The basic summary of my thoughts is that God is like black coffee, in a sense. (Yes, I realize how strange it is to compare the omnipotent God of all creation to a drink made by crushing up little brown beans harvested from the heart of a small red fruit. But bear with me. :]) I do not mean this in the sense that he energizes and strengthens those in whom he subsists, though this is true. I also do not mean it in that having him makes waking up in the mornings much more worthwhile. This also is true, but neither of these things is the point I want to make.

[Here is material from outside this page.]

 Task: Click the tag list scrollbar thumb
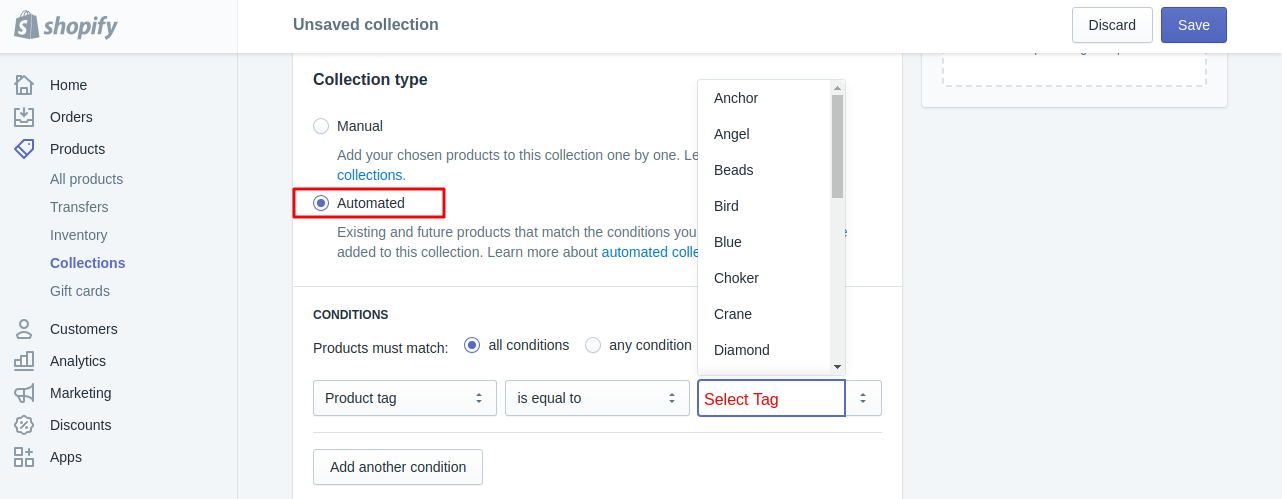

God is like black coffee in the sense that God is God just as black coffee is coffee. Make sense? No? Well fear not, because I intend to elaborate. When it was still relatively new, and I was even then a relatively seasoned coffee aficionado, I absolutely deplored Starbucks, though I have long since given in to its wonderful cinnamon dolce lattes and calming, sophisticated atmosphere. But I abhorred it because of the mutilation it performed [in my mind] on each cup of coffee it charged its customers an arm and a leg for. From what I could see, Starbucks was committing by the minute the atrocious crime of taking a perfectly good cup of Joe and turning it into a double whipped, triple shot, caramelized, hyperglycemic disaster waiting to happen. It was still coffee, technically, just disguised and suffocating under all the additions that were made to it. In the same way, people have a habit of adding certain rituals and attributes and frilly nonsense to God. And in doing so they forget what God is really about; they don’t love Him, just the rituals and services and social opportunities they associate with Him. Just as I held it to be sad that people forgot what coffee was in exchange for a caramel hazelnut mocha drizzled with chocolate and topped with extra whipped cream, I hold it to be a million times sadder that people have forgotten what God is in exchange for the meaningless songs they sing and the empty words they speak and the insignificant denomination they hold to. Coffee isn’t the steamed milk or the flavored syrup or the chocolate chips sprinkled in the whipped cream. Nor is God the superfluous frills and sugarcoating and theology our world has added to Him; God is God alone, and our time has forgotten how to accept Him for who He is.

God is not a Catholic or a Baptist or an Evangelist or a Presbyterian. Neither is God a Calvinist or an Arminian. God also carries no interest in apologetics or hermeneutics or constructive theology. God is not a Republican or a Democrat, Pro-Choice or Pro-Life, homophobic or in favor of gay rights. God only is. I think I am beginning to understand this small sliver of God’s overall incomprehensible nature. You cannot subscribe God’s thinking or character to a certain world viewpoint, because He can only be truth; no classification shaped by human hands can hold Him. Isn’t it a bit pointless, then, for us to focus so much on divisive opinions and beliefs that really hold no bearing? For this reason I don’t believe in considering myself to belong to a certain denomination, even if I do agree with many of its beliefs and values. I also don’t believe it matters whether or not we believe abortion or the death penalty or stem cell research is acceptable, so long as we remember that these beliefs are only the additions we humans adapt to feel secure. There is only one belief we have been commanded to hold to, and that is love. And most people lose their focus of this far too easily. We forget that we have been told to love our neighbor because we are too busy shaking our heads in disdain at him for being an alcoholic or a Calvinist or a Muslim. We stand on the front lawn of Washington and proclaim that God does not want this country to stand for abortion, but what our world’s heart is breaking for is the message of God’s love, not of His law. Theology and religion and politics are divisive; love overcomes all things.

My only religion is to love my God, and to love my neighbor; and to take up my cross and follow my Savior.